Papa Francesco: appello per la pace in Terra Santa: "Far cessare il frastuono delle armi"
"Seguo con grandissima preoccupazione quello che sta avvenendo in Terra Santa in questi giorni, violenti scontri armati tra la Striscia di Gaza e Israele hanno preso il sopravvento e rischiano di degenerare in una spirale di morte e distruzione". Così papa Francesco al Regina coeli domenicale."Numerose persone sono rimaste ferite e tanti innocenti sono morti, tra di loro ci sono anche i bambini e questo è terribile, è inaccettabile. La loro morte è segno che non si vuole costruire il futuro ma lo si vuole distruggere", ha detto Jorge Mario Bergoglio.

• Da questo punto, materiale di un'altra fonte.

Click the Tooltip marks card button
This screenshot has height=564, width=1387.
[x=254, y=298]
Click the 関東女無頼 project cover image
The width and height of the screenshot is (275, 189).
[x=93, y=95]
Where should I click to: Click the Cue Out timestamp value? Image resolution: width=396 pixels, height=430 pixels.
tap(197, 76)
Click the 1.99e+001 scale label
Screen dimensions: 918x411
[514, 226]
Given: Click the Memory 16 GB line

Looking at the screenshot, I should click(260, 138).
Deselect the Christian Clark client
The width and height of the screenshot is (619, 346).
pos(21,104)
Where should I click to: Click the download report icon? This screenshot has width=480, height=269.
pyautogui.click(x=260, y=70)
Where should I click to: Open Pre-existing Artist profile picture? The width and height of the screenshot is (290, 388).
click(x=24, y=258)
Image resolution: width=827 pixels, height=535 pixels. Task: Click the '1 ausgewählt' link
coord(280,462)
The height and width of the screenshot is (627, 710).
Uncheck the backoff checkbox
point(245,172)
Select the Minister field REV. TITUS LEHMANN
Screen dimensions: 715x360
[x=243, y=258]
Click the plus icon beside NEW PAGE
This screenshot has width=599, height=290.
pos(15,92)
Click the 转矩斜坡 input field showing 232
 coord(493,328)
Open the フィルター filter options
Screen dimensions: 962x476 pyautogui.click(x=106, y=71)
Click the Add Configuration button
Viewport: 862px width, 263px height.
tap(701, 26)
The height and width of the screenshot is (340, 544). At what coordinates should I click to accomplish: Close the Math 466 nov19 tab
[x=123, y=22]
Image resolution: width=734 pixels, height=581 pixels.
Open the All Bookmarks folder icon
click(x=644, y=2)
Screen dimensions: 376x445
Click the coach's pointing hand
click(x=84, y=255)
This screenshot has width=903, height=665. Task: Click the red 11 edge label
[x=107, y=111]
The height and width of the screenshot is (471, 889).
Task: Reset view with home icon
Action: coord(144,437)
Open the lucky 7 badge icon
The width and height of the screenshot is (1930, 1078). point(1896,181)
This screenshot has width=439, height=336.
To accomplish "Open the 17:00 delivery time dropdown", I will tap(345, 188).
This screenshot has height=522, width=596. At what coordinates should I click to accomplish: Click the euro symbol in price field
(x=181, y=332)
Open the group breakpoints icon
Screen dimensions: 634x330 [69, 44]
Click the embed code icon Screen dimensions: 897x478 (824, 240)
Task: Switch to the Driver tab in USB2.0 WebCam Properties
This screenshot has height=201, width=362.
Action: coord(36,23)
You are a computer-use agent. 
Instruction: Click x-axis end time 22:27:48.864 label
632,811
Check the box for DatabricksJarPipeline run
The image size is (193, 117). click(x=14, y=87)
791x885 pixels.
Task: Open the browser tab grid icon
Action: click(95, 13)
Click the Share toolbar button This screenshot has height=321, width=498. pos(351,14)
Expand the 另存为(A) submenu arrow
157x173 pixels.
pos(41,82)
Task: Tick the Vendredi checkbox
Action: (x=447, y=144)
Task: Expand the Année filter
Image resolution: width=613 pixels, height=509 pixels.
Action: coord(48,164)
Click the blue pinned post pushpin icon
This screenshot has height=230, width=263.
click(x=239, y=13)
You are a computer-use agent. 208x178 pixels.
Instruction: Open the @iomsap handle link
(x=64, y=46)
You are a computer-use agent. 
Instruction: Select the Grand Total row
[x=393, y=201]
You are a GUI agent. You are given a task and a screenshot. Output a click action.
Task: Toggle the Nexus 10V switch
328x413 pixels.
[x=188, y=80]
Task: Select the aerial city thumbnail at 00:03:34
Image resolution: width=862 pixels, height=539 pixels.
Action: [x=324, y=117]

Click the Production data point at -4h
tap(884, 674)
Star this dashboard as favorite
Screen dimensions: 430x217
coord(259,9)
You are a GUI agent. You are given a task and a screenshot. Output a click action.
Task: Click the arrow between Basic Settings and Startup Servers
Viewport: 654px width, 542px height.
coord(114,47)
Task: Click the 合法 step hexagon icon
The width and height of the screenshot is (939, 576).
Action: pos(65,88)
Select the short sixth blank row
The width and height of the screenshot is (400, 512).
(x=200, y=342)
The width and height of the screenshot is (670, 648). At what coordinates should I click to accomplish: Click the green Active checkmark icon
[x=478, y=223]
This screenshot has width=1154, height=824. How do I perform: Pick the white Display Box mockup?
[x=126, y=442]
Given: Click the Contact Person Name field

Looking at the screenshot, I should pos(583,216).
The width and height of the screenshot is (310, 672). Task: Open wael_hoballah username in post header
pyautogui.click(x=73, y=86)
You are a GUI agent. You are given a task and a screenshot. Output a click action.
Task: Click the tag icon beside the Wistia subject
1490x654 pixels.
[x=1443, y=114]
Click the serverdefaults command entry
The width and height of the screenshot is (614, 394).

"Inoltre - ha proseguito - il crescendo di odio e di violenza che sta coinvolgendo varie città in Israele è una ferita grave alla fraternità e alla convivenza pacifica tra cittadini, e sarà difficile di rimarginare se non si apre subito il dialogo. Vi chiedo", ha detto il papa, "l'odio e la vendetta dove porteranno? Davvero pensiamo di costruire la pace distruggendo l'altro?"."In nome di Dio, che ha creato tutti gli esseri umani uguali nei diritti, nei doveri e nella dignità, e li ha chiamati a convivere come fratelli tra loro, faccio appello alla calma e, a chi ne ha responsabilità, di far cessare il frastuono delle armi e percorrere le vie della pace, anche con l'aiuto dell'unità internazionale"."Preghiamo incessantemente - ha detto Bergoglio - affinché israeliani e palestinesi possano trovare la strada del dialogo e del perdono per essere pazienti costruttori di pace e giustizia aprendosi passo dopo passo ad una speranza comune, ad una convivenza tra fratelli. Preghiamo per le vittime, in particolare per i bambini, preghiamo per la pace alla Regina della pace", ha detto il papa prima di guidare la preghiera mariana.